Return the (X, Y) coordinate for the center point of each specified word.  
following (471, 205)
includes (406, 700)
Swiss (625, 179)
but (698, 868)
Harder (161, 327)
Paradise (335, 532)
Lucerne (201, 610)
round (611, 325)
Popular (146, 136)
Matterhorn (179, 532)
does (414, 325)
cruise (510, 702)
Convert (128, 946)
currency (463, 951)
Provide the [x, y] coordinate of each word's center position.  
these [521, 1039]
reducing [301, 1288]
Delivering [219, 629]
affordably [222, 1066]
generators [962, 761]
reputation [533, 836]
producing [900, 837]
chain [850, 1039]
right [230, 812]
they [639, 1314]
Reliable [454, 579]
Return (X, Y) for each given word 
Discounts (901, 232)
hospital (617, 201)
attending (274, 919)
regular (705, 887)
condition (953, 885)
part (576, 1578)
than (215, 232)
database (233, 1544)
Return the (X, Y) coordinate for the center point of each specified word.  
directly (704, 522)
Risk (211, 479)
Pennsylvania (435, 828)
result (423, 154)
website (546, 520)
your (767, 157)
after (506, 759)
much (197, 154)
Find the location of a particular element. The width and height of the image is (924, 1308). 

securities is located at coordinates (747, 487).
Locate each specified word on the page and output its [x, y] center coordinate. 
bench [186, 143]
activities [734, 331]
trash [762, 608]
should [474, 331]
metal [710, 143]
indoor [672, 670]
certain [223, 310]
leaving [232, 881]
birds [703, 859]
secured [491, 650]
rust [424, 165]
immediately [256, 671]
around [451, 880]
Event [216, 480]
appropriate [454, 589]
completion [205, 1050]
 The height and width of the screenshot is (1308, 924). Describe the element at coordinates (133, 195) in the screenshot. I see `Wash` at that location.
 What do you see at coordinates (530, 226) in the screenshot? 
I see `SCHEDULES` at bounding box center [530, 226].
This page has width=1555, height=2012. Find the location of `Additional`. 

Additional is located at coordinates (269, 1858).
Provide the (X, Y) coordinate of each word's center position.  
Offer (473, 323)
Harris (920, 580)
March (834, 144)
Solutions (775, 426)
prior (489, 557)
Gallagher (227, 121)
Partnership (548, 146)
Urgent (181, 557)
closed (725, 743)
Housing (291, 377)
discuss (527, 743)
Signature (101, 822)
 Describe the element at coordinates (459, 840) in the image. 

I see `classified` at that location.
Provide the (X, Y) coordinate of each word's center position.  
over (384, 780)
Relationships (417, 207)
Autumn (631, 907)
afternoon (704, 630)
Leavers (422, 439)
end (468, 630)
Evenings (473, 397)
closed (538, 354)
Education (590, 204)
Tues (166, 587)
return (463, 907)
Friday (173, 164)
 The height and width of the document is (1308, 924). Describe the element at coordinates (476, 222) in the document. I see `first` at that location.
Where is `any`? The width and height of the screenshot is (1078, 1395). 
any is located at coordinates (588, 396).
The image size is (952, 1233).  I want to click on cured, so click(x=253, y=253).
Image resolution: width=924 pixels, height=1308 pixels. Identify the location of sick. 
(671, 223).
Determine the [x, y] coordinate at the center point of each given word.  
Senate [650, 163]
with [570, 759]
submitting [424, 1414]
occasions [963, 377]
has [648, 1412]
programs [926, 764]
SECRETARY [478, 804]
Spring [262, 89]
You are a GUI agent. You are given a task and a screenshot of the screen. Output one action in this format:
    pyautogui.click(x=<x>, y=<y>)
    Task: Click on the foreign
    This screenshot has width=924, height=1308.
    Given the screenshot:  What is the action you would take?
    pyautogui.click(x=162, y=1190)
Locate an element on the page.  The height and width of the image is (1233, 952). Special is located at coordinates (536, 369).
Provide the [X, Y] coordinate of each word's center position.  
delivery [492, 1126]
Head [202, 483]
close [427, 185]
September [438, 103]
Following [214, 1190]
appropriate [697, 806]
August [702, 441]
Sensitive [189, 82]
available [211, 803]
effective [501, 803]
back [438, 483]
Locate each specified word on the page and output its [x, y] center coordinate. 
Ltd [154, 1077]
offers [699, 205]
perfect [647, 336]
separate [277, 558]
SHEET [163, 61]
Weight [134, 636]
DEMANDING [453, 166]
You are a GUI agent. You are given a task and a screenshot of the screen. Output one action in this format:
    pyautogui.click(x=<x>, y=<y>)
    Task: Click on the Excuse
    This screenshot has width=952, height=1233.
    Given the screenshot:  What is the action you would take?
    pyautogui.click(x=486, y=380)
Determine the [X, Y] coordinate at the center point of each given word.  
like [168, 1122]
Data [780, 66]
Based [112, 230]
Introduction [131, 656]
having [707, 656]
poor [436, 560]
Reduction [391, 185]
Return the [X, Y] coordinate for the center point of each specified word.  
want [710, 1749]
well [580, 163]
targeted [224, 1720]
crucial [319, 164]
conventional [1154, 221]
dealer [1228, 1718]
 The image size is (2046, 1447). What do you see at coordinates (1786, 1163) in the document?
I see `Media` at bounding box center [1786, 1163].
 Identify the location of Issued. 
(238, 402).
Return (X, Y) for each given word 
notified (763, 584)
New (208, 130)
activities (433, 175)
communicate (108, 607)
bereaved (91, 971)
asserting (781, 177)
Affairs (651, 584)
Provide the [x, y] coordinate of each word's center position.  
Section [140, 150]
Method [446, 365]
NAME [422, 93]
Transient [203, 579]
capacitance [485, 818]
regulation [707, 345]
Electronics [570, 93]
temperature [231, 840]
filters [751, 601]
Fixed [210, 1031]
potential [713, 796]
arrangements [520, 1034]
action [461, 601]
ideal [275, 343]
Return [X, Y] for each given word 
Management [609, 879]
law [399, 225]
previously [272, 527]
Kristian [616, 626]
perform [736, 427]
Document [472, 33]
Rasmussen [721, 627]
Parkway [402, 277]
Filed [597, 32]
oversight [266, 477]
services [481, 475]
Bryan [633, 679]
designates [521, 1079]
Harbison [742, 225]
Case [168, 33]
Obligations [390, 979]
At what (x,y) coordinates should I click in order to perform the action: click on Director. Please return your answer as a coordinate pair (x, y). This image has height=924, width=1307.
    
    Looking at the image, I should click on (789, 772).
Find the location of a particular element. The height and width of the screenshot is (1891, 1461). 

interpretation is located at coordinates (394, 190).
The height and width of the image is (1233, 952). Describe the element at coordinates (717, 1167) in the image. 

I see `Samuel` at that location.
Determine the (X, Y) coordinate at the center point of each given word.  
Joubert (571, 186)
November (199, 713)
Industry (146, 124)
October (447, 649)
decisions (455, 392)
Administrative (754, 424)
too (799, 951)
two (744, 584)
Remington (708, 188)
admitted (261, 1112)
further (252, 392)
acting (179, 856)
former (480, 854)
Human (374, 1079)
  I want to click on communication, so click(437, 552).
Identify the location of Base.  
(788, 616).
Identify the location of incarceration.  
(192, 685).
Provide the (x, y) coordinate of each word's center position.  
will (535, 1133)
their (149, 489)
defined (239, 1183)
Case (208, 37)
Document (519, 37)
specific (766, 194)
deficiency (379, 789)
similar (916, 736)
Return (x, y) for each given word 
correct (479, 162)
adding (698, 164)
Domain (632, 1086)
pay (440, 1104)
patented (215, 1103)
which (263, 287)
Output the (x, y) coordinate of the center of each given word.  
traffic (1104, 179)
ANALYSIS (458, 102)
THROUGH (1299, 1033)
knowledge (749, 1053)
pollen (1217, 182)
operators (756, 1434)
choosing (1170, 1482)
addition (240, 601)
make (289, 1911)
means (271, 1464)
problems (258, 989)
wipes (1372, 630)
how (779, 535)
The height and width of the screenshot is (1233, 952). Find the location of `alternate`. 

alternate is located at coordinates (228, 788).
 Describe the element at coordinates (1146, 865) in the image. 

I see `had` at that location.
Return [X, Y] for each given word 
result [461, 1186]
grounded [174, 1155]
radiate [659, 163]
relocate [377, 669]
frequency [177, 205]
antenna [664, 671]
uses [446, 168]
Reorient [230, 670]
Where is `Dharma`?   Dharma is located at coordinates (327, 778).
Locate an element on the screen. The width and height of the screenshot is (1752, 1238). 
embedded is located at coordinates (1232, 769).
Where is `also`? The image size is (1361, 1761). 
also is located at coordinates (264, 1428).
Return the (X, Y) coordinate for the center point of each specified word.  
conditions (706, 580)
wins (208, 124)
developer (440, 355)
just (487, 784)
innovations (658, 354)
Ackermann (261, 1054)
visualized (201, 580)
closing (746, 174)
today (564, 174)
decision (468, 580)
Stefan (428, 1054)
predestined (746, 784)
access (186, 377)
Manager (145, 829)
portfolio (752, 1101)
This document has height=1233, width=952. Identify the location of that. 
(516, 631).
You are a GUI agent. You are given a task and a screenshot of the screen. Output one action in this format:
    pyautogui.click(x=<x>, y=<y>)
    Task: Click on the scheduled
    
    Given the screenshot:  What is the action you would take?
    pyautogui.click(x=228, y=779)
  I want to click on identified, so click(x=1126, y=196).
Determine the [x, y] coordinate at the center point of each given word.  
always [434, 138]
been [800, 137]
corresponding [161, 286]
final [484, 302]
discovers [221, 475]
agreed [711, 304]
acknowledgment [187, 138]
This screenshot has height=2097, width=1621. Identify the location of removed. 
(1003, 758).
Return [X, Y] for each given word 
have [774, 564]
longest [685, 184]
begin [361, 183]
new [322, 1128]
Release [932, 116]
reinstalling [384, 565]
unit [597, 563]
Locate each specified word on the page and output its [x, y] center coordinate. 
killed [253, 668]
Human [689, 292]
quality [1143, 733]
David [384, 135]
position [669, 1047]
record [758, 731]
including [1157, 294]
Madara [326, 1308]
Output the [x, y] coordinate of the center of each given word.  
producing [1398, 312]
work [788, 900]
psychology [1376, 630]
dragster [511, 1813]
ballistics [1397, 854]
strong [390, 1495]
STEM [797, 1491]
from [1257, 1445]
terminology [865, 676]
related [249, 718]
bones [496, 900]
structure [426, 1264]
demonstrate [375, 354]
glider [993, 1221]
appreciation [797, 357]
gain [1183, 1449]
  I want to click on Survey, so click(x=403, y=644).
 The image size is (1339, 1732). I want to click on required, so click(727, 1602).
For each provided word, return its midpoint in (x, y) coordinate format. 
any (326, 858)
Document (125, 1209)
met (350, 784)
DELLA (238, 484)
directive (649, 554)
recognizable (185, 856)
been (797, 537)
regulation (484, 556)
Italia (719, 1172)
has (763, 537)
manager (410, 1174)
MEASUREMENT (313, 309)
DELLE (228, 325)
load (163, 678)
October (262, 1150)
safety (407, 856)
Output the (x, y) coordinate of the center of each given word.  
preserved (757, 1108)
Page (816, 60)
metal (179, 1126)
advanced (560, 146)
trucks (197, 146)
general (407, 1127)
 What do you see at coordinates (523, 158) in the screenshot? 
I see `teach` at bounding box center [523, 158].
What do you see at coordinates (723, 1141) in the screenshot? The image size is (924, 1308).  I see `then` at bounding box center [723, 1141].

== == ==

• Directions for this task: Update the part of the listing that runs from its first line through the line containing "right [230, 812]" by putting "location" in place of "coordinate". Give back only those lines, with everything else left the same.

• Solution for this exercise:
Return the (X, Y) location for the center point of each specified word.  
following (471, 205)
includes (406, 700)
Swiss (625, 179)
but (698, 868)
Harder (161, 327)
Paradise (335, 532)
Lucerne (201, 610)
round (611, 325)
Popular (146, 136)
Matterhorn (179, 532)
does (414, 325)
cruise (510, 702)
Convert (128, 946)
currency (463, 951)
Provide the [x, y] location of each word's center position.  
these [521, 1039]
reducing [301, 1288]
Delivering [219, 629]
affordably [222, 1066]
generators [962, 761]
reputation [533, 836]
producing [900, 837]
chain [850, 1039]
right [230, 812]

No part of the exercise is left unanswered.